On the phase diagram (1st run) three minima (A, B, and C) at about 34, 39, and 70 wt% are present, which correspond to the temperatures 10, 7, and 15.4°C, respectively. As shown in Figure 6, the third area (C) of phase diagram has the plateau too. The intersections appear at about 35 and 45 wt%, appropriately at temperatures 13.4 and 16.5°C, respectively. In subsequent heating (2nd run), similar results were produced as shown in Figure 6.

Comparing the shapes of both phase diagrams PNIPA and PNIPA-SA/water system we can see some similarities and differences (Figure 7).

The first critical point on both curves is situated quite similarly, although an introduction of 5 wt% of SA into structure of PNIPA causes somewhat of an earlier occurrence of the critical point at 34 wt% gel and at a slightly higher temperature of 10°C, in comparison to the first minimum critical point of PNIPA/water system located at 36 wt% and 7°C (Figure 7).

Definitely larger changes are observed in case of second minimum of the limiting critical concentration. On the phase diagram of PNIPA-SA/water system, the second minimum of critical point is shifted from 52 wt% of PNIPA to 39 wt% of PNIPA-SA. Furthermore there is a visible change of the minimum in temperature with a decrease from 15.1 to 7°C.

The plateau of both phase diagrams is very similar (Figure 7). It should be noticed that the intersections are located in different gel content, but the distance between them is almost identical. The intersections on phase diagram of PNIPA-SA/water system appear to be about 10 wt% of gel content less than in case of PNIPA/water system. The second intersection of PNIPA-SA/water system (45 wt%, 16.5°C) nearly overlaps to the first intersection of PNIPA (44 wt%, 17.3°C).

The shape of the phase diagram of cross-linked PNIPA-BIS is completely different (Figure 8). Present is almost a straight line at the level of temperature 29.5°C. We can observe no dependence of the LCST on gel content in system PNIPA-BIS/water system.

4. Conclusions

In summary, the presented study indicated nontypical demixing behavior of PNIPA and PNIPA-SA. The phase diagram of PNIPA/water system determined that basis of TM-DSC measurements consisted of three two-phase areas separated at a specific temperature at which three phases coexist. It was shown that the introduction of ionic comonomer (SA) into the structure of PNIPA results in a similar shape of phase diagram and differences are related to the shift of minimum critical points and intersections to the lower content of gel. In the contrast, it was shown that cross-linking of PNIPA makes the LCST of the PNIPA-BIS/water system become insensitive on changes of the gel content in sample.
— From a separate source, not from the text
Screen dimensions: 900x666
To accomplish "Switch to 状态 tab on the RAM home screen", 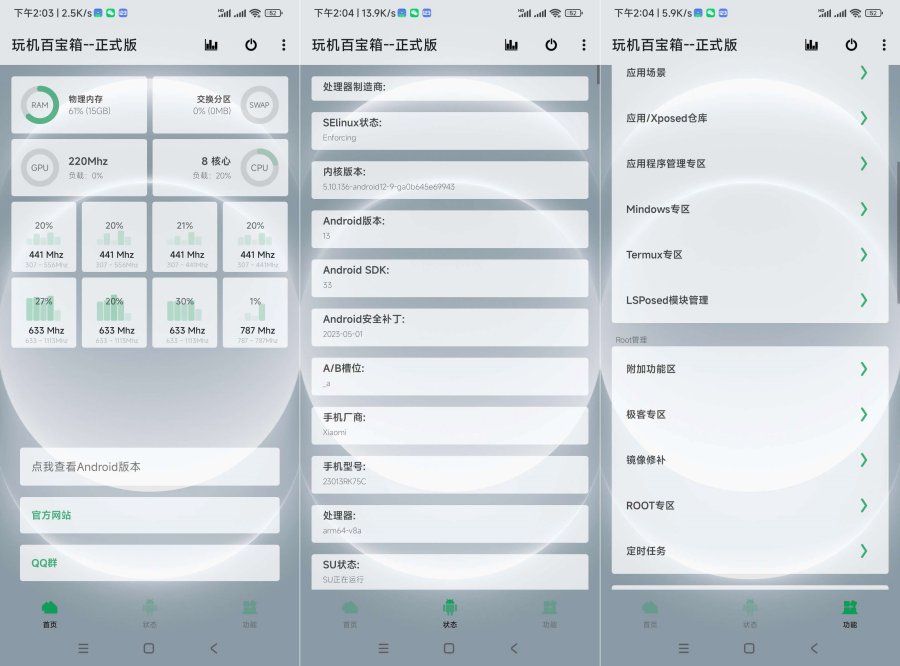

The purpose of this paper is only paying attention to nontypical shape of well-known phase diagrams of PNIPA and its copolymers/water systems by TM DSC. Therefore a bare description of the thermoresponsive phase behavior of PNIPA gels without giving any molecular interpretation is only given. Detailed explanation and quantitative analysis of the described phenomena will be the subject of the next papers.

Conflict of Interests

The authors declare that there is no conflict of interests regarding the publication of this paper.